■ Your goal ■
Starting at the first line and ending at the last, output the data exactly.

■ Given data ■

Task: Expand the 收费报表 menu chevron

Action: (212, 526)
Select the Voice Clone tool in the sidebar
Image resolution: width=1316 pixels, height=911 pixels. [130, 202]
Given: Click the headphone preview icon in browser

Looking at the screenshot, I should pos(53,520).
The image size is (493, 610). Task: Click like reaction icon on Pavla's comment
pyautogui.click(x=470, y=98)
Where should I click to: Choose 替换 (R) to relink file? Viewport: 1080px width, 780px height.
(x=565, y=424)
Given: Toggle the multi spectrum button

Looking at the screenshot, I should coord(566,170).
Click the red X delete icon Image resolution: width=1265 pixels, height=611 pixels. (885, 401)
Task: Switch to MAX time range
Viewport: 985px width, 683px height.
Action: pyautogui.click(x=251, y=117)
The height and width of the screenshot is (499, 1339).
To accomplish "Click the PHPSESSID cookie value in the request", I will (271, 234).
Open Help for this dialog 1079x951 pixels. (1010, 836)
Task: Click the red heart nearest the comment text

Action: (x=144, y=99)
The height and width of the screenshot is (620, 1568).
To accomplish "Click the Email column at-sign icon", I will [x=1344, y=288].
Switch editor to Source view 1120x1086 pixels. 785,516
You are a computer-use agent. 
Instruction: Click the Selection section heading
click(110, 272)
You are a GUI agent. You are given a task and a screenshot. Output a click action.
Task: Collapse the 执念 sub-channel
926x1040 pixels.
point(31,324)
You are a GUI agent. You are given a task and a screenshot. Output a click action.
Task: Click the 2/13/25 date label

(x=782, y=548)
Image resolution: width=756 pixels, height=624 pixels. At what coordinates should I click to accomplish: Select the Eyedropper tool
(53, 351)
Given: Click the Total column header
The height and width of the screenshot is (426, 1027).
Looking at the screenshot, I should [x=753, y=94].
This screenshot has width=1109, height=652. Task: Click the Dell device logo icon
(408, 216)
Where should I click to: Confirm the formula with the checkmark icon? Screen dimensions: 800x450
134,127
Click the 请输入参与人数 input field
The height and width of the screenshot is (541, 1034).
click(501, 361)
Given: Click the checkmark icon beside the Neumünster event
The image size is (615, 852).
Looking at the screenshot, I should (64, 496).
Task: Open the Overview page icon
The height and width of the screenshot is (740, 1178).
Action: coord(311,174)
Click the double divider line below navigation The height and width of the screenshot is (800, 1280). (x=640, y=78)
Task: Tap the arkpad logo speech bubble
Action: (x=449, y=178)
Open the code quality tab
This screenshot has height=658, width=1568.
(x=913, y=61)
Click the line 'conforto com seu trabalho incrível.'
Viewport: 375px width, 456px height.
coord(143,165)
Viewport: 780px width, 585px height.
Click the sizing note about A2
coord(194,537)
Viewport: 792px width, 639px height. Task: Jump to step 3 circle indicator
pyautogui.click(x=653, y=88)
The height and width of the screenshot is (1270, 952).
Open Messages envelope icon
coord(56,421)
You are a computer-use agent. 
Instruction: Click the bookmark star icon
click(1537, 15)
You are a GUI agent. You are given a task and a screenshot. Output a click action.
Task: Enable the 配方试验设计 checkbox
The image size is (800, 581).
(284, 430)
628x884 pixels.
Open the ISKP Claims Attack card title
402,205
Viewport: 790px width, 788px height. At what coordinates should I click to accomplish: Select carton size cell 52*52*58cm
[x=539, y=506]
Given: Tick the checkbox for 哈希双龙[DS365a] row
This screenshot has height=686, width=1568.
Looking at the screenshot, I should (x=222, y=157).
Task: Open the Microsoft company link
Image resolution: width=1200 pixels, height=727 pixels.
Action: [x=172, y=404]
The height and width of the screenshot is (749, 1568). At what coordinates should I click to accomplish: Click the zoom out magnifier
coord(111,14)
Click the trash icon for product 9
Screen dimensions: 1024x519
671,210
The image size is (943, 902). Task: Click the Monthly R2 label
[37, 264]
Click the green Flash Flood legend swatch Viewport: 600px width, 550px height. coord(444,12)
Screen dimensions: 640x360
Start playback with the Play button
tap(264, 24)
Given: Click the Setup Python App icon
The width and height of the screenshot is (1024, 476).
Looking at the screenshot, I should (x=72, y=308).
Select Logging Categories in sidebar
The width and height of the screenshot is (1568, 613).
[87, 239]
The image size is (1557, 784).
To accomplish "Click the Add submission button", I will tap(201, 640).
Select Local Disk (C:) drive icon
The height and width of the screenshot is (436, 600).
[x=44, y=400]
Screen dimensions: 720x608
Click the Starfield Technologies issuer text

■ Task result ■
Task: Expand the 收费报表 menu chevron

Action: (212, 526)
Select the Voice Clone tool in the sidebar
Image resolution: width=1316 pixels, height=911 pixels. [130, 202]
Given: Click the headphone preview icon in browser

Looking at the screenshot, I should pos(53,520).
The image size is (493, 610). Task: Click like reaction icon on Pavla's comment
pyautogui.click(x=470, y=98)
Where should I click to: Choose 替换 (R) to relink file? Viewport: 1080px width, 780px height.
(x=565, y=424)
Given: Toggle the multi spectrum button

Looking at the screenshot, I should coord(566,170).
Click the red X delete icon Image resolution: width=1265 pixels, height=611 pixels. (885, 401)
Task: Switch to MAX time range
Viewport: 985px width, 683px height.
Action: pyautogui.click(x=251, y=117)
The height and width of the screenshot is (499, 1339).
To accomplish "Click the PHPSESSID cookie value in the request", I will (271, 234).
Open Help for this dialog 1079x951 pixels. (1010, 836)
Task: Click the red heart nearest the comment text

Action: (x=144, y=99)
The height and width of the screenshot is (620, 1568).
To accomplish "Click the Email column at-sign icon", I will [x=1344, y=288].
Switch editor to Source view 1120x1086 pixels. 785,516
You are a computer-use agent. 
Instruction: Click the Selection section heading
click(110, 272)
You are a GUI agent. You are given a task and a screenshot. Output a click action.
Task: Collapse the 执念 sub-channel
926x1040 pixels.
point(31,324)
You are a GUI agent. You are given a task and a screenshot. Output a click action.
Task: Click the 2/13/25 date label

(x=782, y=548)
Image resolution: width=756 pixels, height=624 pixels. At what coordinates should I click to accomplish: Select the Eyedropper tool
(53, 351)
Given: Click the Total column header
The height and width of the screenshot is (426, 1027).
Looking at the screenshot, I should [x=753, y=94].
This screenshot has width=1109, height=652. Task: Click the Dell device logo icon
(408, 216)
Where should I click to: Confirm the formula with the checkmark icon? Screen dimensions: 800x450
134,127
Click the 请输入参与人数 input field
The height and width of the screenshot is (541, 1034).
click(501, 361)
Given: Click the checkmark icon beside the Neumünster event
The image size is (615, 852).
Looking at the screenshot, I should (64, 496).
Task: Open the Overview page icon
The height and width of the screenshot is (740, 1178).
Action: coord(311,174)
Click the double divider line below navigation The height and width of the screenshot is (800, 1280). (x=640, y=78)
Task: Tap the arkpad logo speech bubble
Action: (x=449, y=178)
Open the code quality tab
This screenshot has height=658, width=1568.
(x=913, y=61)
Click the line 'conforto com seu trabalho incrível.'
Viewport: 375px width, 456px height.
coord(143,165)
Viewport: 780px width, 585px height.
Click the sizing note about A2
coord(194,537)
Viewport: 792px width, 639px height. Task: Jump to step 3 circle indicator
pyautogui.click(x=653, y=88)
The height and width of the screenshot is (1270, 952).
Open Messages envelope icon
coord(56,421)
You are a computer-use agent. 
Instruction: Click the bookmark star icon
click(1537, 15)
You are a GUI agent. You are given a task and a screenshot. Output a click action.
Task: Enable the 配方试验设计 checkbox
The image size is (800, 581).
(284, 430)
628x884 pixels.
Open the ISKP Claims Attack card title
402,205
Viewport: 790px width, 788px height. At what coordinates should I click to accomplish: Select carton size cell 52*52*58cm
[x=539, y=506]
Given: Tick the checkbox for 哈希双龙[DS365a] row
This screenshot has height=686, width=1568.
Looking at the screenshot, I should (x=222, y=157).
Task: Open the Microsoft company link
Image resolution: width=1200 pixels, height=727 pixels.
Action: [x=172, y=404]
The height and width of the screenshot is (749, 1568). At what coordinates should I click to accomplish: Click the zoom out magnifier
coord(111,14)
Click the trash icon for product 9
Screen dimensions: 1024x519
671,210
The image size is (943, 902). Task: Click the Monthly R2 label
[37, 264]
Click the green Flash Flood legend swatch Viewport: 600px width, 550px height. coord(444,12)
Screen dimensions: 640x360
Start playback with the Play button
tap(264, 24)
Given: Click the Setup Python App icon
The width and height of the screenshot is (1024, 476).
Looking at the screenshot, I should (x=72, y=308).
Select Logging Categories in sidebar
The width and height of the screenshot is (1568, 613).
[87, 239]
The image size is (1557, 784).
To accomplish "Click the Add submission button", I will tap(201, 640).
Select Local Disk (C:) drive icon
The height and width of the screenshot is (436, 600).
[x=44, y=400]
Screen dimensions: 720x608
Click the Starfield Technologies issuer text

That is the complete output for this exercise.